I chose the LED programme because I consider it is unique. I am learning how to manage the rapid change in the world and to be aware of the specific needs of regions in order to create fitted & different public policies.
What has been the highlight of your LSE experience?
LSE has an international environment that is friendly and supportive. The most important aspect of the degree is that the academic experience and knowledge acquired is innovative and critical. An additional advantage is the cultural offerings and social life in London.
How are you planning to use your degree for your future career?
I definitely want to go back to my home country and apply my knowledge and tools as a policy maker.
Sum up your experience in 3 words:
Knowledge, happiness & personal development.
Why did you choose the course/LSE? I have worked in the Korean government for several years as an economic policy maker. I needed a new momentum to improve my policy development capacity and I thought that the world class LED program at the LSE was the best course to meet my needs.
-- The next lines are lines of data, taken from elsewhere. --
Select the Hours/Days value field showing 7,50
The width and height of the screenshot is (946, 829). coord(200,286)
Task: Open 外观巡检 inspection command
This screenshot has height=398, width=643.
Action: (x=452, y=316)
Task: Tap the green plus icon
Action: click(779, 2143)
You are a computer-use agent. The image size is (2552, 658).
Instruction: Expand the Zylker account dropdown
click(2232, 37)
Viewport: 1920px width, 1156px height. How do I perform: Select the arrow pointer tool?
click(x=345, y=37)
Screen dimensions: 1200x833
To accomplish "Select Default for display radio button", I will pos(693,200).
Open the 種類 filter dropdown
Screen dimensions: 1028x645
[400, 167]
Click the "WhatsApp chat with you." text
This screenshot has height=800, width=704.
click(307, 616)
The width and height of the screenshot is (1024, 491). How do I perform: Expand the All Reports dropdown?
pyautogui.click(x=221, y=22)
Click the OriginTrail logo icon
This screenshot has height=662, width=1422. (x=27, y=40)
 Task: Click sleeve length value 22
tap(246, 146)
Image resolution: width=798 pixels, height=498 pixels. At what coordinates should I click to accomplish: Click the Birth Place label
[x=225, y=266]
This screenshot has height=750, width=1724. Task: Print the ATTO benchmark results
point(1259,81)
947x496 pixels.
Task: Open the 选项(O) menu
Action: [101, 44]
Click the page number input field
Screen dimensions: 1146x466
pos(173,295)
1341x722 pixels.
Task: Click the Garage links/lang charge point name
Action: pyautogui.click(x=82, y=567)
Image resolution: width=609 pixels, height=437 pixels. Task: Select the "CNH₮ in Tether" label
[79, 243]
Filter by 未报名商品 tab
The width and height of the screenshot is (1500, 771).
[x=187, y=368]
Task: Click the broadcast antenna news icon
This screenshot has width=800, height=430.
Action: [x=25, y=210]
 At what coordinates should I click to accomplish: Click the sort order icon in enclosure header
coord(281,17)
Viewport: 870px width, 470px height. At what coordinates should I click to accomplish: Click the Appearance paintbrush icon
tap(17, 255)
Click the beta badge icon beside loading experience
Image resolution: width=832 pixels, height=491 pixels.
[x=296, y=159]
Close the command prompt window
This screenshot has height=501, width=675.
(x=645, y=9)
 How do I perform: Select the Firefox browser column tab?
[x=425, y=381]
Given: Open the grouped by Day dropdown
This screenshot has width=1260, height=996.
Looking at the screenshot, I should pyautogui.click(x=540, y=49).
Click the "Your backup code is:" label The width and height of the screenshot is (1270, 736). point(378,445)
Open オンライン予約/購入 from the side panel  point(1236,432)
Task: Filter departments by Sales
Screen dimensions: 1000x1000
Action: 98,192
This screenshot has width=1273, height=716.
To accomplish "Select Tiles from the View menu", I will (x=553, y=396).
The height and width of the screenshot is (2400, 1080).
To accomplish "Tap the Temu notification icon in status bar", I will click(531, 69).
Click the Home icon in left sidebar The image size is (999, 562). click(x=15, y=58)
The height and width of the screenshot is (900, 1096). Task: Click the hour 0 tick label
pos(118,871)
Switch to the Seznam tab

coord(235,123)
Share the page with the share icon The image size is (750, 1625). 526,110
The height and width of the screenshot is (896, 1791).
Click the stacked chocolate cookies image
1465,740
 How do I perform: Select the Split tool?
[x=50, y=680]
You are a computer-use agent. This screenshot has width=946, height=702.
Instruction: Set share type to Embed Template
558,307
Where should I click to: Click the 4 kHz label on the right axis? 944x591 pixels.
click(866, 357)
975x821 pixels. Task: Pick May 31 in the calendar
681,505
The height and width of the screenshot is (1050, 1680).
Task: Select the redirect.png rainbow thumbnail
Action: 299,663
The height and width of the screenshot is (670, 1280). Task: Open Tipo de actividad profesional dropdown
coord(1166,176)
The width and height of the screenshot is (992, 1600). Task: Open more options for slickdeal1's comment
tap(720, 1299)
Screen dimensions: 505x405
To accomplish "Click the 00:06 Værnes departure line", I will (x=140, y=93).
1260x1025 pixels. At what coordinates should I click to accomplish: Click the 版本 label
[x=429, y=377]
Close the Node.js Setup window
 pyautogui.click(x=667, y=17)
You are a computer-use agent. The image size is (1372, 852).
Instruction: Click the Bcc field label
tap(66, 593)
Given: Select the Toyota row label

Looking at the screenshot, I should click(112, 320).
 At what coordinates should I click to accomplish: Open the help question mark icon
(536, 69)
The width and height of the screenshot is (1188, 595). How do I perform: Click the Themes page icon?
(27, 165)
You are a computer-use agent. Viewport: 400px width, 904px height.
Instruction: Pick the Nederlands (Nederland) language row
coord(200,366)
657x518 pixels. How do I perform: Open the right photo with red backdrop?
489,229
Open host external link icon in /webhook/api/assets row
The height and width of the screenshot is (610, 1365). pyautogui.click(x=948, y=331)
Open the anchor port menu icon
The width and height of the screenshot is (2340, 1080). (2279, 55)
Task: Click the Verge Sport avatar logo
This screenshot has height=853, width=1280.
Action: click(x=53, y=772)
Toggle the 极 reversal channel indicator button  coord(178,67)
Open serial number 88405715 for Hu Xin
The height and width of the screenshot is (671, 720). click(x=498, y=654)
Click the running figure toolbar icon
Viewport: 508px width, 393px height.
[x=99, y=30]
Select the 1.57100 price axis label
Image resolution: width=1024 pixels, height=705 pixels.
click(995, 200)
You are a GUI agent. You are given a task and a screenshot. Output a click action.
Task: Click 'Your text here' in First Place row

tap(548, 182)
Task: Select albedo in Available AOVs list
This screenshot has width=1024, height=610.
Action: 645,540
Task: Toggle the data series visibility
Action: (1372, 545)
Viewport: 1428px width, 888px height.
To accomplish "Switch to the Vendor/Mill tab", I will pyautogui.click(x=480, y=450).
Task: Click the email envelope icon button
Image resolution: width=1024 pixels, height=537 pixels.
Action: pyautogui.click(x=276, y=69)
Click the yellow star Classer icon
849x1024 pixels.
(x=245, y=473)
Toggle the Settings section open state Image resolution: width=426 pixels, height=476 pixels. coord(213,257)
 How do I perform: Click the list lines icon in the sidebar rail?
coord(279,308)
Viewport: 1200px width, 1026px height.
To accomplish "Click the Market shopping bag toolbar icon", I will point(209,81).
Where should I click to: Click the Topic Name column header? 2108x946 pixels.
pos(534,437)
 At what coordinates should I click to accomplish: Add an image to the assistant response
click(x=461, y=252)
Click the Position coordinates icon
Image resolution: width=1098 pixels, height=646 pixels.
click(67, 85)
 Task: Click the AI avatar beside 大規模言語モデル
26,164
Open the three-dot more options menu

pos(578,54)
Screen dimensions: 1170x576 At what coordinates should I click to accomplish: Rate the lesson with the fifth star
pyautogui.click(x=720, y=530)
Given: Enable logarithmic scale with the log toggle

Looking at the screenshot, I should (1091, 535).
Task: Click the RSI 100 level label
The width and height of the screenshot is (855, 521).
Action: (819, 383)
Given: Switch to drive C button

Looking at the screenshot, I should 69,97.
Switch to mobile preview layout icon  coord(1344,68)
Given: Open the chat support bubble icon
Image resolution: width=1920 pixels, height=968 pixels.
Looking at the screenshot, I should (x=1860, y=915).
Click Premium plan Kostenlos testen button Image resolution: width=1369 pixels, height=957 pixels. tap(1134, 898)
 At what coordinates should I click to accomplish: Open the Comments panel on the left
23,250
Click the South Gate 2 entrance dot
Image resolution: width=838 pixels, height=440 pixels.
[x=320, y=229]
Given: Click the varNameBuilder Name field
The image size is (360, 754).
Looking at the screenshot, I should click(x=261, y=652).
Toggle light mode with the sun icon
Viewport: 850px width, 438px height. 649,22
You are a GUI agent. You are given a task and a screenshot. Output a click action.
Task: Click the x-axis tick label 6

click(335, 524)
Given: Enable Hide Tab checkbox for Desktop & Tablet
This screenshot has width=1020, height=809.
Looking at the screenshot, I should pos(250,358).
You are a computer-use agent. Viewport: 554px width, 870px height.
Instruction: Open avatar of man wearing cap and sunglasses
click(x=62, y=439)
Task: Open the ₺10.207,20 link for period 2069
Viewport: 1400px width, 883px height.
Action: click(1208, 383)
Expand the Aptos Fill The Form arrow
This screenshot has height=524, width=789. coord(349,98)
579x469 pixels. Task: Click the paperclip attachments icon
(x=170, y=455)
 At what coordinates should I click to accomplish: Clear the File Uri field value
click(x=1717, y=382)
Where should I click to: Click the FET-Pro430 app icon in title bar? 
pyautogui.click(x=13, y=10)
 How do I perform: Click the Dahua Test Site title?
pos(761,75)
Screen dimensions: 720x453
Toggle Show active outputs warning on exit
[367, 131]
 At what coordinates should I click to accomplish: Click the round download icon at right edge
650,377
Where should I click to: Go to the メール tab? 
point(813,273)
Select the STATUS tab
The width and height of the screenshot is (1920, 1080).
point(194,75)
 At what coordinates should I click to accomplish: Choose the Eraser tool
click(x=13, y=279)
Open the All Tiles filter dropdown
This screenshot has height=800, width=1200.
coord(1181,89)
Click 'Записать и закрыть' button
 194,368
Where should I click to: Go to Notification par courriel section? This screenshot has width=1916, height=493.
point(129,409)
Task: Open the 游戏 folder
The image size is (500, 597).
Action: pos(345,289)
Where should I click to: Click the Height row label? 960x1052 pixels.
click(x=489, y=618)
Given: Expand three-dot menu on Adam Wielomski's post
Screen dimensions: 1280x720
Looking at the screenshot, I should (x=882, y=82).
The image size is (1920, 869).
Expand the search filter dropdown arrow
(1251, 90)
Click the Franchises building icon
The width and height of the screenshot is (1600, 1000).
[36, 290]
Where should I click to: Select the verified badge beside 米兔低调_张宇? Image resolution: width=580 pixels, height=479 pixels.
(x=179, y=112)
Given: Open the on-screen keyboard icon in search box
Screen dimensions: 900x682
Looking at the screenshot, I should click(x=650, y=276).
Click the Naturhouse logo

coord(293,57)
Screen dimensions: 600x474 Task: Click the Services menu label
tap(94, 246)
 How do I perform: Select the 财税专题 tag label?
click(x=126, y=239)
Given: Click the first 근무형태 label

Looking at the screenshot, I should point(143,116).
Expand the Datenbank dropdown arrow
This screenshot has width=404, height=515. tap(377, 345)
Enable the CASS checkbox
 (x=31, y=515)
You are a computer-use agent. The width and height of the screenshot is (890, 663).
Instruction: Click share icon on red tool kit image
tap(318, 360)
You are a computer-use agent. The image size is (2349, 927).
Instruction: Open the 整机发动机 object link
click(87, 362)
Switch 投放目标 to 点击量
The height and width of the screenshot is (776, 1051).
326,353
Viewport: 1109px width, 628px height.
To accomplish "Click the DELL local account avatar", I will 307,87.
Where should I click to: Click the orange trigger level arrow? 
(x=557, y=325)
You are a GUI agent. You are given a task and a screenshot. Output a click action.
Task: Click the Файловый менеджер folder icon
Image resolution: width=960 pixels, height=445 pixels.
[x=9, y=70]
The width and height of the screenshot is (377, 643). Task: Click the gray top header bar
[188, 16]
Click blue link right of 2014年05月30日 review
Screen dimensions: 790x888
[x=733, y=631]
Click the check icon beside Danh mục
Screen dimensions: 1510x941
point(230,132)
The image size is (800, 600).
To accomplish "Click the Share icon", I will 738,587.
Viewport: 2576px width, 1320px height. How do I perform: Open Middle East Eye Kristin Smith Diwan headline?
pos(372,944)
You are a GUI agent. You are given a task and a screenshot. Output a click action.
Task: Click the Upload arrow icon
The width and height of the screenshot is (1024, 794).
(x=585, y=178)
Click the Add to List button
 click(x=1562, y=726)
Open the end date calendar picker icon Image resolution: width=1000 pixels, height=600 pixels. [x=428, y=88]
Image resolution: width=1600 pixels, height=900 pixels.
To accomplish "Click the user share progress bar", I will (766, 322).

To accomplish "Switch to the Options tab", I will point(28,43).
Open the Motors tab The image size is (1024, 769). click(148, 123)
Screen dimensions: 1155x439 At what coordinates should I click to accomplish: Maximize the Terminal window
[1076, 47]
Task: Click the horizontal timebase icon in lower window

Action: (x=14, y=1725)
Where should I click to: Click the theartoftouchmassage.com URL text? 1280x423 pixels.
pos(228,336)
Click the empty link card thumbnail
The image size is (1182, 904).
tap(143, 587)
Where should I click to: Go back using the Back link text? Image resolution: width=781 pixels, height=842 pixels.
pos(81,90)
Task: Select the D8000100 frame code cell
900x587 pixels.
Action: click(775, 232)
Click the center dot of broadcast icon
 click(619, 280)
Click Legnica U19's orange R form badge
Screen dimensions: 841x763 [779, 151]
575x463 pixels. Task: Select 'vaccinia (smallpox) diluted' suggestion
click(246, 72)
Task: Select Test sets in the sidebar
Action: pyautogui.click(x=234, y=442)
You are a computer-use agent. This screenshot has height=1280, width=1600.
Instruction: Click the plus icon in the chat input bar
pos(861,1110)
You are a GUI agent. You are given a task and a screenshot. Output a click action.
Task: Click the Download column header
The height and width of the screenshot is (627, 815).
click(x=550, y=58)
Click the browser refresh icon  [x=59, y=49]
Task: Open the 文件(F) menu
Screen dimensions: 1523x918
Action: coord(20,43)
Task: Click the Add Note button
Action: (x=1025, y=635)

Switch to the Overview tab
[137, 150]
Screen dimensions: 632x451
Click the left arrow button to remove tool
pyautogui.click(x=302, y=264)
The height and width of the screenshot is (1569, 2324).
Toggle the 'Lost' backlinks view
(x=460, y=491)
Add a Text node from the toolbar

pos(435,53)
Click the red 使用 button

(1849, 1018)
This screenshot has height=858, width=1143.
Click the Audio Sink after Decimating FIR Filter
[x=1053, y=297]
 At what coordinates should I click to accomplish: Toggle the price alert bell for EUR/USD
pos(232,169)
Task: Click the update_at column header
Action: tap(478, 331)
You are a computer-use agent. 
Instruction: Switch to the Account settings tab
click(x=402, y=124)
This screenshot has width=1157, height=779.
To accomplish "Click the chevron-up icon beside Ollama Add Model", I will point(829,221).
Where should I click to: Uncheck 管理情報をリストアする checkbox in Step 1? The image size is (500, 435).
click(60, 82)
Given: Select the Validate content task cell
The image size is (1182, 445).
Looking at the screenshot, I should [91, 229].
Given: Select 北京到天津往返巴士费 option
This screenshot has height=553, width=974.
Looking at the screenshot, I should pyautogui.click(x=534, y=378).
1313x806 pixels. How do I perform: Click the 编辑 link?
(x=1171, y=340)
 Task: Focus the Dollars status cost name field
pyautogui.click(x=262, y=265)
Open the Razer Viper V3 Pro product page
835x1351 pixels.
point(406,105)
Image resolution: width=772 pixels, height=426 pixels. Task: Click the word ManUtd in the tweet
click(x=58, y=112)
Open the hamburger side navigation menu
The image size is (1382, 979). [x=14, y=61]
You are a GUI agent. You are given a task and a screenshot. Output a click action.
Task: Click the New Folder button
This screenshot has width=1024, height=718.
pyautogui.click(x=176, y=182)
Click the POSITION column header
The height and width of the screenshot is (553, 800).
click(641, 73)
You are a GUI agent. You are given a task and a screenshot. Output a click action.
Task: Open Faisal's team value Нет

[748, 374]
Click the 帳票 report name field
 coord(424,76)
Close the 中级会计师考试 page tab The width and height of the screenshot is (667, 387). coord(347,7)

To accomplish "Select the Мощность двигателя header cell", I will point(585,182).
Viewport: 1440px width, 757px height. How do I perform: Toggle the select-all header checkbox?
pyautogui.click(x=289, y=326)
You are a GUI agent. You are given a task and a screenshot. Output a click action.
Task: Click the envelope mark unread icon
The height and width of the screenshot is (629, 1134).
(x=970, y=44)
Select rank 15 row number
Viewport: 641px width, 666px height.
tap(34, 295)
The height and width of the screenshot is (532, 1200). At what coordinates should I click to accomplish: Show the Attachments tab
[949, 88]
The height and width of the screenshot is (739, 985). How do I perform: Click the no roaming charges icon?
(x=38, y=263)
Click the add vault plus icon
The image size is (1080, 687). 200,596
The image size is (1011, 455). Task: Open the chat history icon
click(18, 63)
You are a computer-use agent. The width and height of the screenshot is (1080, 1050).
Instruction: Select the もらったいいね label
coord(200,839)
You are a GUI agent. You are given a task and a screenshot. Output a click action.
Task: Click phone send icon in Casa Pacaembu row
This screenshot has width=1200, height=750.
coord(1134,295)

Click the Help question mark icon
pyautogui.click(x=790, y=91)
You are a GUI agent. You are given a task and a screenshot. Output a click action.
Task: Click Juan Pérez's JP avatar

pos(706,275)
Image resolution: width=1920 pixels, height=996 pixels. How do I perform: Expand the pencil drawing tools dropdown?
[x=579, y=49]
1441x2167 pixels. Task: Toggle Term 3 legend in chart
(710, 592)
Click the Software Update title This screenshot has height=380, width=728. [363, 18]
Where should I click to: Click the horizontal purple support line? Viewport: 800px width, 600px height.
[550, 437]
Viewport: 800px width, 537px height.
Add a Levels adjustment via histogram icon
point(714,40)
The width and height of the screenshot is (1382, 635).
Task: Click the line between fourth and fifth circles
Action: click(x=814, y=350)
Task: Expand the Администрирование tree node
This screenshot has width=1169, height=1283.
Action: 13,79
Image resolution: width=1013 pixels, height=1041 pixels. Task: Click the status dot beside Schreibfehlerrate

What has been the highlight of your LSE experience? It has been a thrill to participate in classes with the best faculty. The lectures and seminars were very interactive, and there were many things that could be applied directly in the policy field. In addition, I made wonderful friends from all over the world who became my precious assets.
How are you planning to use your degree for your future career? Various theories and policy examples from LSE will help me to make good policies. I would like to use my degree in an international organisation related to economic development as well as in the Korean government.
Sum up your experience in 3 words: More than expected.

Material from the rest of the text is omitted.